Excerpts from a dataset

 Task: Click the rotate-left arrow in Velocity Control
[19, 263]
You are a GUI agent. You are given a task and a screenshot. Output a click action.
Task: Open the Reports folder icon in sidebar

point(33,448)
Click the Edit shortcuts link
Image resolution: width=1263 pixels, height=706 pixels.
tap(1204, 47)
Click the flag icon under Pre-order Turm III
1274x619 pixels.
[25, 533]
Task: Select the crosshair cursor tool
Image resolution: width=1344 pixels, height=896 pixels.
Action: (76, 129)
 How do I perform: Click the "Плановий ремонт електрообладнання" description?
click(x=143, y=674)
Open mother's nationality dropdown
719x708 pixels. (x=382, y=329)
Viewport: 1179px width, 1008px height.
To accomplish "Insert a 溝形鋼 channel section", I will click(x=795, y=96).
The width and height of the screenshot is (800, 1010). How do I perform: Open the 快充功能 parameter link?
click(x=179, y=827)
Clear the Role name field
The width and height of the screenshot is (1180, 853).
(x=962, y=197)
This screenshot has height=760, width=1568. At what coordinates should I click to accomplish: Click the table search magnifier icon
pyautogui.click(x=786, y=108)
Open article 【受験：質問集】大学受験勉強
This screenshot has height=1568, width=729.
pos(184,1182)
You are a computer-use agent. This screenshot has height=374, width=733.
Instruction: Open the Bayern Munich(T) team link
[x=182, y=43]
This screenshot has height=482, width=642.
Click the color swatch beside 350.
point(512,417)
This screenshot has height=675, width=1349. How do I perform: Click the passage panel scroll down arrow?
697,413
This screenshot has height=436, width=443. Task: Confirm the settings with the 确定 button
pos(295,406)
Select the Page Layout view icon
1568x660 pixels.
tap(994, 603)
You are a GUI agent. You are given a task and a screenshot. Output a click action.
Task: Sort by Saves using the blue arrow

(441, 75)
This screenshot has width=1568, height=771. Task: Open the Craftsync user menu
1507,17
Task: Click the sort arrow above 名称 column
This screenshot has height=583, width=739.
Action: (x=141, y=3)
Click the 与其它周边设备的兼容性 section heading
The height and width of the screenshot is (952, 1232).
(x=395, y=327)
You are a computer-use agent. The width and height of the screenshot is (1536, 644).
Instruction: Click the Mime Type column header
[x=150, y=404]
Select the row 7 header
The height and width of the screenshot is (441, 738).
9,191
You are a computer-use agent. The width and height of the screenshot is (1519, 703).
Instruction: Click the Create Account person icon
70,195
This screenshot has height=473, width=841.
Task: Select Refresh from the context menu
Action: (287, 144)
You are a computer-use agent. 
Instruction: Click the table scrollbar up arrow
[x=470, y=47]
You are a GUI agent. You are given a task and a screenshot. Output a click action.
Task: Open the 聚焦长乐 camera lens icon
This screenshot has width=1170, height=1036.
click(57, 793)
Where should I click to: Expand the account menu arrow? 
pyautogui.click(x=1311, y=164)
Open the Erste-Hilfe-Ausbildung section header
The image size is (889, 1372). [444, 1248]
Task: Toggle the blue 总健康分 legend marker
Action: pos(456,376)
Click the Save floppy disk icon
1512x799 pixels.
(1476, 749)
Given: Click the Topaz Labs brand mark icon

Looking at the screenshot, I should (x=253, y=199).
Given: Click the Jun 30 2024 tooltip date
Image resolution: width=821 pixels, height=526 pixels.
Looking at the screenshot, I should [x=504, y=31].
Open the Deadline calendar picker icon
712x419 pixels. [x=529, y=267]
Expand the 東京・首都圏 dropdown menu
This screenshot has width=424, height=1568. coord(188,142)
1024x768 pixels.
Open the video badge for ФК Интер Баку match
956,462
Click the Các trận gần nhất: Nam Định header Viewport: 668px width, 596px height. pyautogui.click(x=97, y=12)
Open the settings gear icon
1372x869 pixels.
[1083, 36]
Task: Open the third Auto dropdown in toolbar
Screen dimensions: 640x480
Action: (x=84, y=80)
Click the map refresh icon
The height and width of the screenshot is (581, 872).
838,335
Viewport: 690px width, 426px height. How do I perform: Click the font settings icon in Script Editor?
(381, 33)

■ WHAT YOU HAVE TO DO ■
For the word "agent", count the lines of the data that contain it and give only the count.

■ COMPLETED EXERCISE ■
7